Input for this task ▸

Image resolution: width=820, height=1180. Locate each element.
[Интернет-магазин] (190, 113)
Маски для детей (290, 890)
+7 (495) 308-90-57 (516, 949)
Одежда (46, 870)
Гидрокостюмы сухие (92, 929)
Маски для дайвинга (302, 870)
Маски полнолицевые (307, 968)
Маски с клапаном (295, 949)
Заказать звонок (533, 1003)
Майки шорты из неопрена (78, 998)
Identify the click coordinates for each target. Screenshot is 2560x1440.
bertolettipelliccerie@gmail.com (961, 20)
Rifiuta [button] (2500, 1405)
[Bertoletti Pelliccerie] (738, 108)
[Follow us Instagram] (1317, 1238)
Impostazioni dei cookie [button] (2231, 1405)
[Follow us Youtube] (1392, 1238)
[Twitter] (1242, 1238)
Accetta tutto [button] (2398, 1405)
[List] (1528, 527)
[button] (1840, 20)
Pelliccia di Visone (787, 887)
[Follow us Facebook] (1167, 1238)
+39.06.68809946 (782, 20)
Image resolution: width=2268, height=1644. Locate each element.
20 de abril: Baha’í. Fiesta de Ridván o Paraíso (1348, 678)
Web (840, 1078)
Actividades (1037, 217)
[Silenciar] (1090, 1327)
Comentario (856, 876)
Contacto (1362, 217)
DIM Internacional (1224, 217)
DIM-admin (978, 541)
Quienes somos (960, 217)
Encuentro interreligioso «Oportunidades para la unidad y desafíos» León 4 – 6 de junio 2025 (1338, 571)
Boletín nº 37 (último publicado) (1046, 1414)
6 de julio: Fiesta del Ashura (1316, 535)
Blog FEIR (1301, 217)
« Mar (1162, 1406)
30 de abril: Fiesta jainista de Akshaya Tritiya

What you will do ▸ From the first record to the last, print each one exactly.

Problem solution ▸
Image resolution: width=820, height=1180. Locate each element.
[Интернет-магазин] (190, 113)
Маски для детей (290, 890)
+7 (495) 308-90-57 (516, 949)
Одежда (46, 870)
Гидрокостюмы сухие (92, 929)
Маски для дайвинга (302, 870)
Маски полнолицевые (307, 968)
Маски с клапаном (295, 949)
Заказать звонок (533, 1003)
Майки шорты из неопрена (78, 998)
Identify the click coordinates for each target. Screenshot is 2560x1440.
bertolettipelliccerie@gmail.com (961, 20)
Rifiuta [button] (2500, 1405)
[Bertoletti Pelliccerie] (738, 108)
[Follow us Instagram] (1317, 1238)
Impostazioni dei cookie [button] (2231, 1405)
[Follow us Youtube] (1392, 1238)
[Twitter] (1242, 1238)
Accetta tutto [button] (2398, 1405)
[List] (1528, 527)
[button] (1840, 20)
Pelliccia di Visone (787, 887)
[Follow us Facebook] (1167, 1238)
+39.06.68809946 (782, 20)
Image resolution: width=2268, height=1644. Locate each element.
20 de abril: Baha’í. Fiesta de Ridván o Paraíso (1348, 678)
Web (840, 1078)
Actividades (1037, 217)
[Silenciar] (1090, 1327)
Comentario (856, 876)
Contacto (1362, 217)
DIM Internacional (1224, 217)
DIM-admin (978, 541)
Quienes somos (960, 217)
Encuentro interreligioso «Oportunidades para la unidad y desafíos» León 4 – 6 de junio 2025 (1338, 571)
Boletín nº 37 (último publicado) (1046, 1414)
6 de julio: Fiesta del Ashura (1316, 535)
Blog FEIR (1301, 217)
« Mar (1162, 1406)
30 de abril: Fiesta jainista de Akshaya Tritiya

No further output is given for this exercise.